C’est aussi la Chine qui, avec la Russie, refuse de donner sa voix pour la création d’aires marines protégées en Antarctique. Or, nous n’atteindrons jamais les objectifs de développement durable et de gestion durable sans la Chine.
Alors, il y a peut-être de l’espoir malgré tout. Je veux croire qu’il y a moyen d’appeler les autorités chinoises à coopérer et à mettre en œuvre les engagements internationaux. C’est en effet la Chine qui, lors de sa coprésidence de la COP15 pour la biodiversité, a permis, avec l’Union européenne, d’atteindre des objectifs ambitieux, et elle encore qui, le mois dernier, a cosigné le traité sur la haute mer.
Alors, j’ose espérer qu’elle comprenne que l’océan est notre bien commun, et qu’il faut le préserver.

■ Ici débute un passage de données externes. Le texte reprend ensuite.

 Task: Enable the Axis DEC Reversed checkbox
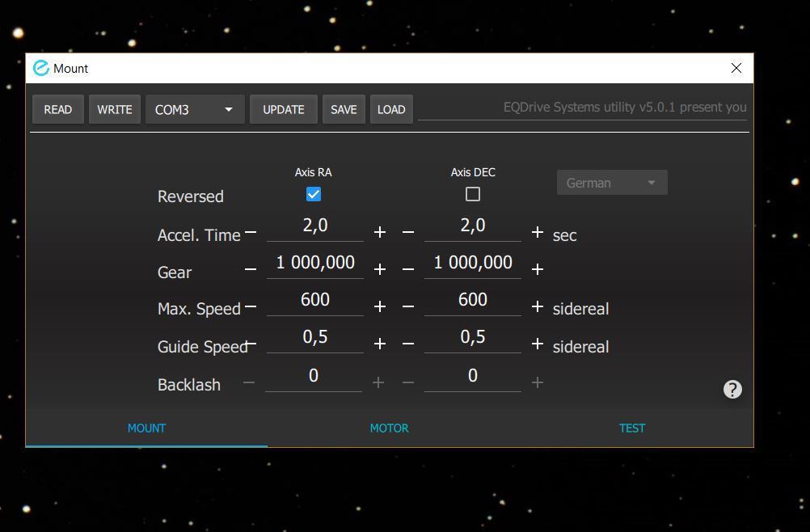pos(473,194)
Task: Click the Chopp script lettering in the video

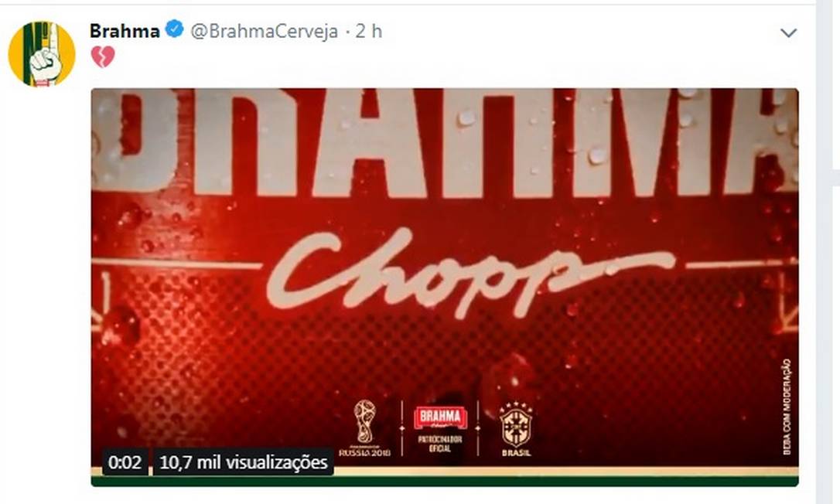Action: click(471, 274)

Or, de nombreux rapports gouvernementaux ou d’organisations non gouvernementales pointent un certain nombre de pratiques qui posent question: des cas de pêche illégale – nous étions avec la commission PECH en Équateur, où nous avons été confrontés aux soucis que cela causait –, des cas de pratiques telles que le prélèvement des ailerons de requins ou l’extinction des outils de positionnement, pratiques illégales ou prédatrices qui mettent en jeu la sécurité alimentaire de certains pays côtiers – nous étions aussi avec la commission PECH au Sénégal –, et puis des cas de travail forcé.
À ce titre, l’enquête internationale publiée la semaine dernière par le projet Outlaw Ocean sur ces pratiques, à terre comme en mer, doit attirer notre attention. La Chine n’a ratifié ni la Convention concernant le travail dans le secteur de la pêche de l’Organisation internationale du travail ni l’accord relatif aux mesures du ressort de l’État du port de la FAO. Alors, bien sûr, la Chine a fait des progrès. D’ailleurs, depuis que nous avons rédigé le rapport, la Chine a ratifié l’accord sur les subventions à la pêche de l’OMC. Mais cela dit, Monsieur le Commissaire, j’ai une question à vous poser: pouvez-vous m’assurer que les produits de la mer qui sont à cette heure sur la table des Européens – ils sont en train de les manger – ne sont pas issus d’une entreprise chinoise pratiquant le travail forcé en mer ou à terre ou la pêche illégale?
Nous avons certes des instruments, dans l’Union européenne: le règlement contre la pêche illicite, non déclarée et non réglementée et le règlement établissant un régime mondial de sanctions en matière de droits de l’homme – c’était en 2020 que nous les avons adoptés –, mais ils ne sont visiblement pas suffisants. Il nous faut renforcer, à travers trois axes – la transparence, la traçabilité et le contrôle –, notre capacité à les mettre en œuvre.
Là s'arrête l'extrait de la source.